All lines below containing "panel" are to be listed.

[Records shown — start]

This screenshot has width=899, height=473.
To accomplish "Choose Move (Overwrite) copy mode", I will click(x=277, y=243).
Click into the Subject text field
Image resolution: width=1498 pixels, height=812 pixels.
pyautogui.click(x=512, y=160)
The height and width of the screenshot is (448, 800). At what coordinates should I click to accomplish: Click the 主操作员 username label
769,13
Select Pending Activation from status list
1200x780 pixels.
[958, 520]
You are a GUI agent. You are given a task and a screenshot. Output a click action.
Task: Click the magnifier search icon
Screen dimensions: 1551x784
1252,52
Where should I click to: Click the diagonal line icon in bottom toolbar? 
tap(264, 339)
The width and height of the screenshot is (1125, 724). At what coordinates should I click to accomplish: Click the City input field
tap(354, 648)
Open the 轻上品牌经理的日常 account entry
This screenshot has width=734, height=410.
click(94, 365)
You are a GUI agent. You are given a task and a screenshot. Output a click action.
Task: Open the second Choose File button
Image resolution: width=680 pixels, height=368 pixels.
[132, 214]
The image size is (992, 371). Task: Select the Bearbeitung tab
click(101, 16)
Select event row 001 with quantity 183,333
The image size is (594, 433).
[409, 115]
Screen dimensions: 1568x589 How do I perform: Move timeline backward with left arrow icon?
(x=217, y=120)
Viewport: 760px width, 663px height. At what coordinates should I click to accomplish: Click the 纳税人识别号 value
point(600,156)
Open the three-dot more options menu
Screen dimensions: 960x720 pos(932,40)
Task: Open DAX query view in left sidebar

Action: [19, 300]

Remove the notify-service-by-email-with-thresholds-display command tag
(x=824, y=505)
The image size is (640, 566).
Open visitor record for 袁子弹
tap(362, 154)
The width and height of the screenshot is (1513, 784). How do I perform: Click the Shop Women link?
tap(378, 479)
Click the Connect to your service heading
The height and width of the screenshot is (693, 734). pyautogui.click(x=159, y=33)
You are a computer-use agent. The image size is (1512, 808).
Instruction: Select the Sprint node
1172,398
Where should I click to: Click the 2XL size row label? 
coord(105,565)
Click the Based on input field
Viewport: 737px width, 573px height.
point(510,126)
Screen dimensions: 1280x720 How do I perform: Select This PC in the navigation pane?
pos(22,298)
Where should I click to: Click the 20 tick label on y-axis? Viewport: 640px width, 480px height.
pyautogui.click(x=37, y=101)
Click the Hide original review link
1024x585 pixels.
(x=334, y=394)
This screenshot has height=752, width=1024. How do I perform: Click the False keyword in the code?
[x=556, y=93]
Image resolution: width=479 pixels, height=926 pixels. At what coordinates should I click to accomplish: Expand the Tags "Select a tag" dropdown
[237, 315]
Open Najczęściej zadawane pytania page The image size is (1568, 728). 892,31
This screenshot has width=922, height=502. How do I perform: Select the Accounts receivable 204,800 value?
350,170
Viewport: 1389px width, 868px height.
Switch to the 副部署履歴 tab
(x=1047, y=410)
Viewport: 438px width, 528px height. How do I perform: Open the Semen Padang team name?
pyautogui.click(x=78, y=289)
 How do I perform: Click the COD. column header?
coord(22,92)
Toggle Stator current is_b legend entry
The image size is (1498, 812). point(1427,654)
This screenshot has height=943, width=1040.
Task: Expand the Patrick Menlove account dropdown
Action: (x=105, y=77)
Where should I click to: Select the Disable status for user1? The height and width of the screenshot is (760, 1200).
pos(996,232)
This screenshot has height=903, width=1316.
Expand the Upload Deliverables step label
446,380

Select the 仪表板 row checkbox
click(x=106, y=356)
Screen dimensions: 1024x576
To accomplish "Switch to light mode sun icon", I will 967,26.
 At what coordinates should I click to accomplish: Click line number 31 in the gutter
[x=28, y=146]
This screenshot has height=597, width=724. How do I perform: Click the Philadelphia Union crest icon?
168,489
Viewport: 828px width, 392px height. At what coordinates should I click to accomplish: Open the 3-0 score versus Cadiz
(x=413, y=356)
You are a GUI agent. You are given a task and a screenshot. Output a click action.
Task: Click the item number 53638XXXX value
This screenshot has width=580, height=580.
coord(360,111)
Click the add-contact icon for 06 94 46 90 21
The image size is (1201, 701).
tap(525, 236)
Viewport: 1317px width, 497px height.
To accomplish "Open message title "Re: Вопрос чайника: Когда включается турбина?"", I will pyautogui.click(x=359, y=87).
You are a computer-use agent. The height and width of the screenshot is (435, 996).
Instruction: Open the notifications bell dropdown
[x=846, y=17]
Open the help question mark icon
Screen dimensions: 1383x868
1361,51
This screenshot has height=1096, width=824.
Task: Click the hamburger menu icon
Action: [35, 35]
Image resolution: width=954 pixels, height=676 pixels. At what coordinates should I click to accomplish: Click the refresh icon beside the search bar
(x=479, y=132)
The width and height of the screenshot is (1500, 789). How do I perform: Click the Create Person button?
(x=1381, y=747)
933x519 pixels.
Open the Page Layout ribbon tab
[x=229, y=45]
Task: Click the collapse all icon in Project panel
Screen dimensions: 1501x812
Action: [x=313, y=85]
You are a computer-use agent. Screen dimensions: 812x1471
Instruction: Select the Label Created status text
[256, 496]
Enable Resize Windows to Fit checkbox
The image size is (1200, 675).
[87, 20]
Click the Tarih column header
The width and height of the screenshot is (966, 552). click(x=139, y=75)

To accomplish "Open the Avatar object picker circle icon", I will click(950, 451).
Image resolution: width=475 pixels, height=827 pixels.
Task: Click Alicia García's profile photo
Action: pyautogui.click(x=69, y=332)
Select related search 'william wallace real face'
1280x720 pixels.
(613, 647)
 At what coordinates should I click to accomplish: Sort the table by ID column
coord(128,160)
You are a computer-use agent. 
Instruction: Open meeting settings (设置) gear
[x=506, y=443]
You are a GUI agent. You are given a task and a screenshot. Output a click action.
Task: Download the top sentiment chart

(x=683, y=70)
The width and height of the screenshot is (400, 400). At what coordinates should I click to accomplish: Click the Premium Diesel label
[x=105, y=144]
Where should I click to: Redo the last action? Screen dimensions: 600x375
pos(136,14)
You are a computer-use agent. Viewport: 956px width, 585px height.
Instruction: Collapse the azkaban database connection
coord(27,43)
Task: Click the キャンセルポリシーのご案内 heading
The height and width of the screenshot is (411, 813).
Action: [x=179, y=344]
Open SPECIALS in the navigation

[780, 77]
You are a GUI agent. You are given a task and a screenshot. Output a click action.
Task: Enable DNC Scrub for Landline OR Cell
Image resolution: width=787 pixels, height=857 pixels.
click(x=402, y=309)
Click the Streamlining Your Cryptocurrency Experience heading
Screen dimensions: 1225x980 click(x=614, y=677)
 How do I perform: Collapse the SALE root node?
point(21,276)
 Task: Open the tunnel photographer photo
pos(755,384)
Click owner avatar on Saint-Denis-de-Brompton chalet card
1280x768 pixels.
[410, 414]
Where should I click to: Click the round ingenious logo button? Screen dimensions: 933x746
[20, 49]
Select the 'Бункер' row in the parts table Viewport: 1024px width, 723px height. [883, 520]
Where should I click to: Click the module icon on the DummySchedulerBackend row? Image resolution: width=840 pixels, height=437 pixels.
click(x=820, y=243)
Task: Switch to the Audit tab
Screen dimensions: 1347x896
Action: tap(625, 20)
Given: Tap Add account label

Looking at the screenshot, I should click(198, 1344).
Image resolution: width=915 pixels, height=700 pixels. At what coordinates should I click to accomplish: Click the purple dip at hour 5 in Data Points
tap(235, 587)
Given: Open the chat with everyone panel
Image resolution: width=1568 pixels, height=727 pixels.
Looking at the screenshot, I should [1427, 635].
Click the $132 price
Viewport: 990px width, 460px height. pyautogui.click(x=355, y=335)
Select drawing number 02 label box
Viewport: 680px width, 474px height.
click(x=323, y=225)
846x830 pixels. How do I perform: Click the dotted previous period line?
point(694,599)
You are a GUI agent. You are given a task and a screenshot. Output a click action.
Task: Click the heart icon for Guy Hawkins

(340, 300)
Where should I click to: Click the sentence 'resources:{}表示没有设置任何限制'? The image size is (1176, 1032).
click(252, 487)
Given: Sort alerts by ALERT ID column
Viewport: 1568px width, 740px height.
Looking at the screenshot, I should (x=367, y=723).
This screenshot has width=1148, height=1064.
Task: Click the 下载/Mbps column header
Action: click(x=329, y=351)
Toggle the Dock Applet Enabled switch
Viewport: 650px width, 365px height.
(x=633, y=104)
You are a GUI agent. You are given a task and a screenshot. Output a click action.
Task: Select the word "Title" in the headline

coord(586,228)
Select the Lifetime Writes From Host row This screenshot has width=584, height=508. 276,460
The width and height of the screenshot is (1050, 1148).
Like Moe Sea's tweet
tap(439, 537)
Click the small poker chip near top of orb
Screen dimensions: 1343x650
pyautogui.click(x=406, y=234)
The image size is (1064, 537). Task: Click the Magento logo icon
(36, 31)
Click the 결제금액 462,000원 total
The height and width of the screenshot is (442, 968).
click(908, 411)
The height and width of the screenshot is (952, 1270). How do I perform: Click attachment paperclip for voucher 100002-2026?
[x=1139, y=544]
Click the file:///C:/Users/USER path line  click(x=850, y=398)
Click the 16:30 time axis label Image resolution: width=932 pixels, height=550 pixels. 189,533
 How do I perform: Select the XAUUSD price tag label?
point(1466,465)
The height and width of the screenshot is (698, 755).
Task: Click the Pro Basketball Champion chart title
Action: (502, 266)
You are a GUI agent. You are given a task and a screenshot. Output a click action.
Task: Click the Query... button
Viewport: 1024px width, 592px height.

[Records shown — finish]

■ **Task result**
Task: Click the collapse all icon in Project panel
Given: Open the chat with everyone panel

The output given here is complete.